Copa 2018

Má educação, preconceito e ignorância: pior do Brasil é uma parcela de sua torcida

Imagens de brasileiros que assediaram russa geram revolta

Thales Machado, da Agência O Globo
A ignorância não é exclusividade de uma nação. Há ignorantes em cada país e até em cada esquina, diriam os pessimistas. Porém, com mais propriedade, dado que a burrice é mais fácil de ser compreendida quando exercida na mesma língua, na mesma cultura, falemos sobre os nossos. O pior do Brasil na Copa até agora não é o empate contra a Suíça ou o cabelo do Neymar. Evidente que não são todos, mas quem mais decepcionou foi o torcedor chato e mal educado brasileiro, simbolizado com maestria pelo grupo que assediou uma russa, aproveitando o desconhecimento dela do português, para cantar, de forma infantil, algo relacionado à cor (!) do órgão sexual da moça.

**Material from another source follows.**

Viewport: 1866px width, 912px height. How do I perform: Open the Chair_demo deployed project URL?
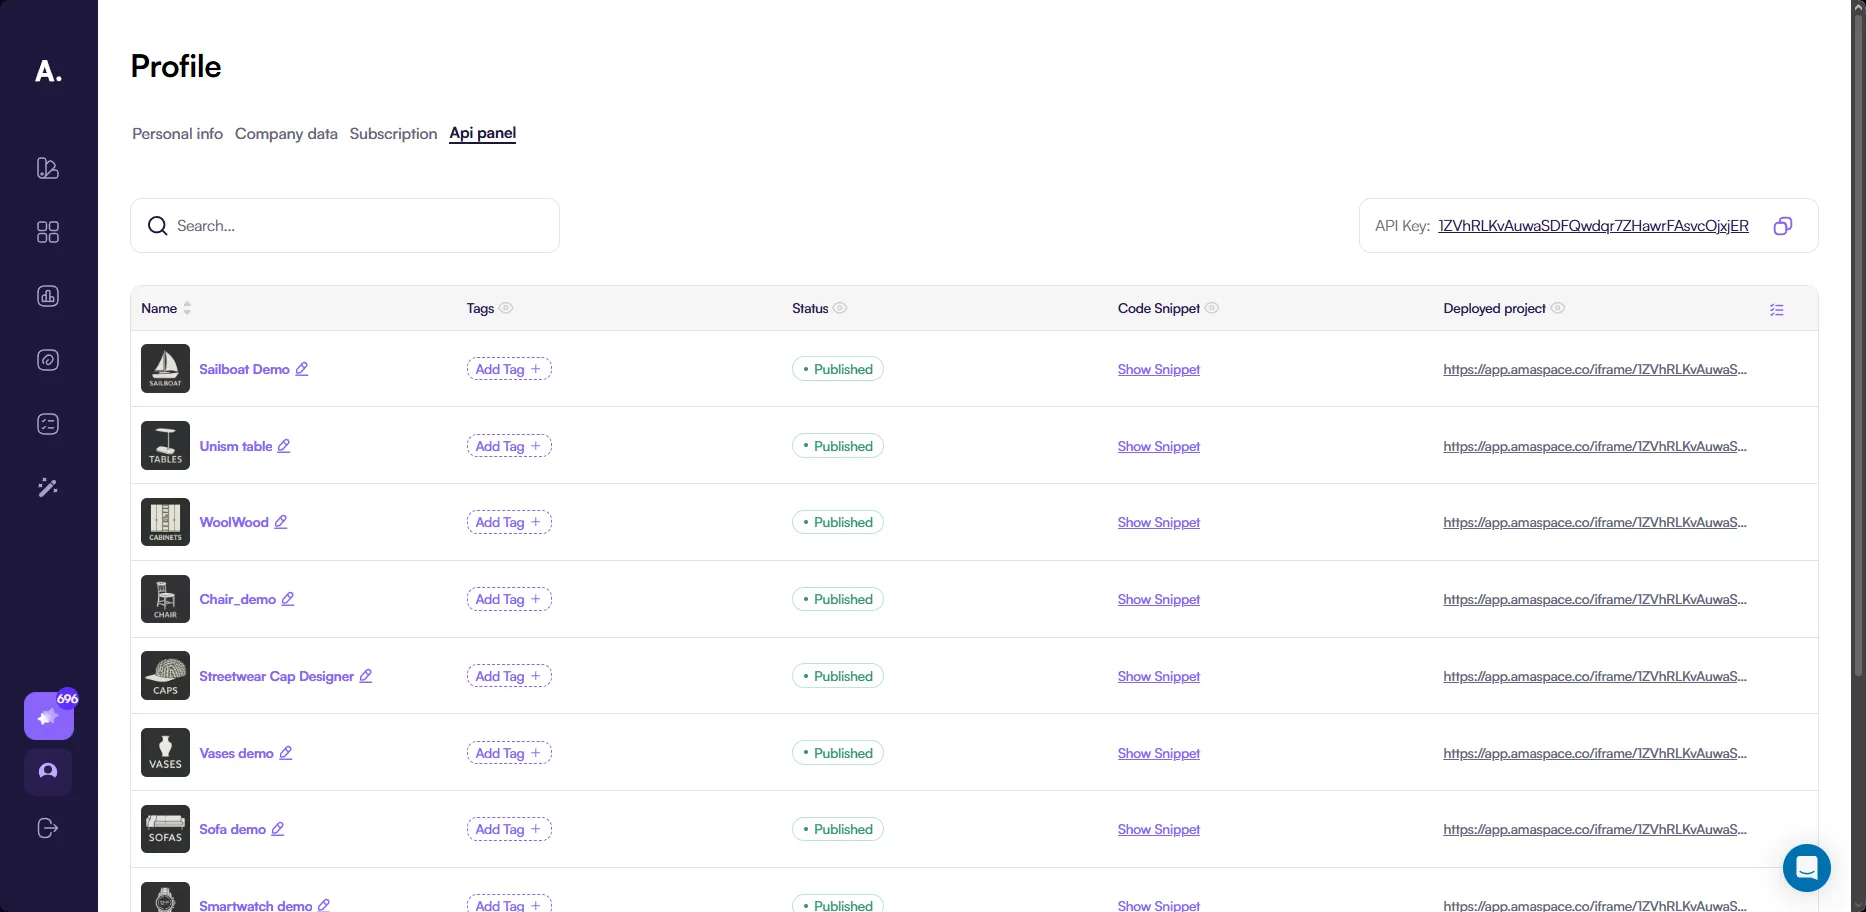pos(1594,600)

Este é só um dos casos de falta de educação e machismo de parte dos torcedores brasileiros que parece ficar mais em evidência no meio de um espírito bonito e bacana de comunhão de nações na Copa, principalmente aqui em Moscou. Ontem, em Rostov, antes do jogo, um brasileiro subiu em um banco alto (parecido com o de salva-vidas na praia) em que uma voluntária fica com um mega fone dando instruções. Ficou pedindo um beijo, com a moça claramente sem graça. Embaixo, outros brasileiros começaram a pedir "kiss! kiss! kiss!". E ensaiaram até um coro pedindo sexo. Rapidamente desistiram, e a comitiva da babaquice adentrou o estádio, às gargalhadas.

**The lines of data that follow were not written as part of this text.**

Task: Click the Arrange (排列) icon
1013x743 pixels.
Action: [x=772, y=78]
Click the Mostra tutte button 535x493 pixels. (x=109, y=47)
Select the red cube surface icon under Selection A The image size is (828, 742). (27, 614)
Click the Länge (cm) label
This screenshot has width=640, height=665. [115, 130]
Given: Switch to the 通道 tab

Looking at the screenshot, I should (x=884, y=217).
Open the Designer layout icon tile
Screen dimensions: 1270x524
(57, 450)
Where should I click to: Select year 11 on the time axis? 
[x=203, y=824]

Mulher é cercada por brasileiros e assediada com música sobre a cor de seu órgão sexual
Foto: Reprodução/Redes Sociais
O perfil é bem parecido com um tipo específico de turista brasileiro que se vê algumas vezes no exterior: o que acha que pode tudo na porque está pagando, o que critica a cultura alheia porque não é como a sua, o que não aprende palavras simples como "por favor" e "obrigado" na língua onde está. É aquele que faz piada com torcedor de seleção árabe relacionando ao terrorismo, de time africano com pobreza, que acha que todo francês fede, que todo colega latino é "paraguaio". Do mesmo jeito que acha, no Brasil, que nordestino é "Paraíba". Não há fuso horário que corrija a ignorância.

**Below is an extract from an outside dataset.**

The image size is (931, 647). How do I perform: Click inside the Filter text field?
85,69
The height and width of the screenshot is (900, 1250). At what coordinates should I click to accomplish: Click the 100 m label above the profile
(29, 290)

Os pequenos casos de assédio, que nunca são pequenos, como nos ensinam cada dia mais as mulheres, são muitos. Aqui mesmo no hotel onde estamos. Há duas semanas hospedados, já simpatizamos e ganhamos a simpatia de alguns funcionários. Como Maria, uma jovem trainee e recepcionista que está dobrando as horas de trabalho todos os dias para atender os turistas da Copa e faturar um pouco mais. Do mesmo jeito que nos solidarizamos com ela ao vê-la na ralação do café da manhã até a madrugada, ela nos dá força no ritmo intenso de trabalho na Copa. Um grupo de brasileiros chegou na última semana. São raras as vezes, principalmente no atendimento no bar, que não ficam a elogiando fisicamente em inglês, causando constrangimento, ou em português, em claro abuso. Longe de casa, em grupo, no caos: é o ambiente natural para aparição do chato, ou para a ignorância que mora em cada um sair do armário.
— Não entendo como os brasileiros que estão para trabalhar são tão cordiais e os que torcem não — me disse ela quando abordei o assunto, em tom de desabafo após mais de 15 horas de trabalho. Foi difícil explicar que o contrário também acontece.
O ignorante torcedor brasileiro na Rússia (que destoa da maioria, mas se destaca) é aquele que, ao invés de aproveitar a troca de culturas e o bom clima de um Mundial, de conhecer um estrangeiro gente boa, diz que o "argentino tem que morrer" na primeira aparição de um hermano. Que acha que ser pentacampeão te dá algum direito de deboche ou superioridade. É a insegurança em pessoa, vestido de amarelo ou azul. É o cara que não percebe que, aos pouquinhos, vai deixando uma imagem do país espalhada por aí que não tem 7 a 1 que possa competir. E que não tem esquema tático que o salve da retranca mais difícil de passar: a da ignorância.